(Material provided Opens)
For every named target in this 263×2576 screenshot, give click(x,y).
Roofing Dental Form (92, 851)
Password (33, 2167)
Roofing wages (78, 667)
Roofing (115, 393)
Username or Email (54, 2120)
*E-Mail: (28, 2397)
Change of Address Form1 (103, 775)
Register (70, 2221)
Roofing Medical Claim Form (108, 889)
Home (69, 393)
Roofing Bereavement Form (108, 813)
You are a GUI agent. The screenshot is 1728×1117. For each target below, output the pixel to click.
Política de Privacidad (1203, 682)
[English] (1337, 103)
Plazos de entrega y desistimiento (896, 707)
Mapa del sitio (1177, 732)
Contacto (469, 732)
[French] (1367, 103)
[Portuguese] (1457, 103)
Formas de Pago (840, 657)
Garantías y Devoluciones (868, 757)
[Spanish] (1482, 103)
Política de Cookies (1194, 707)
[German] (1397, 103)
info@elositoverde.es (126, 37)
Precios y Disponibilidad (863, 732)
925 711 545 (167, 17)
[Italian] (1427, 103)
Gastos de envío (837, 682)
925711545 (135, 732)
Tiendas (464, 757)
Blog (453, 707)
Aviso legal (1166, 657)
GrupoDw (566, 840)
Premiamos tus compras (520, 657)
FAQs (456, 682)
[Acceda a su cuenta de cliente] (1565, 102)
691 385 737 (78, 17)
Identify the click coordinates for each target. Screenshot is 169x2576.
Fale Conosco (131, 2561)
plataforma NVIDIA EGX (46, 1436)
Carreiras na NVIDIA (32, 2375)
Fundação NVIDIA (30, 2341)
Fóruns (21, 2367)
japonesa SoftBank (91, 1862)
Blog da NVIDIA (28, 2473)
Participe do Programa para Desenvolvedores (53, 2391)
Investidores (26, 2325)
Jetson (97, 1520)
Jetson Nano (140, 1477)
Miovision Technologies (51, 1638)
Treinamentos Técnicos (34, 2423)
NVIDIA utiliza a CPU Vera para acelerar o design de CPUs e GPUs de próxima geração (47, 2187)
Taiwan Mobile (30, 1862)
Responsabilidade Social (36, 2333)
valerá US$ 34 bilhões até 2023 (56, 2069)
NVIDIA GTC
(Material provided Closes)
Above are the records; from them, give again exactly the lines from the one containing "You are a GUI" to the one containing "Contacto (469, 732)", both lines included, and nothing more.

You are a GUI agent. The screenshot is 1728×1117. For each target below, output the pixel to click.
Política de Privacidad (1203, 682)
[English] (1337, 103)
Plazos de entrega y desistimiento (896, 707)
Mapa del sitio (1177, 732)
Contacto (469, 732)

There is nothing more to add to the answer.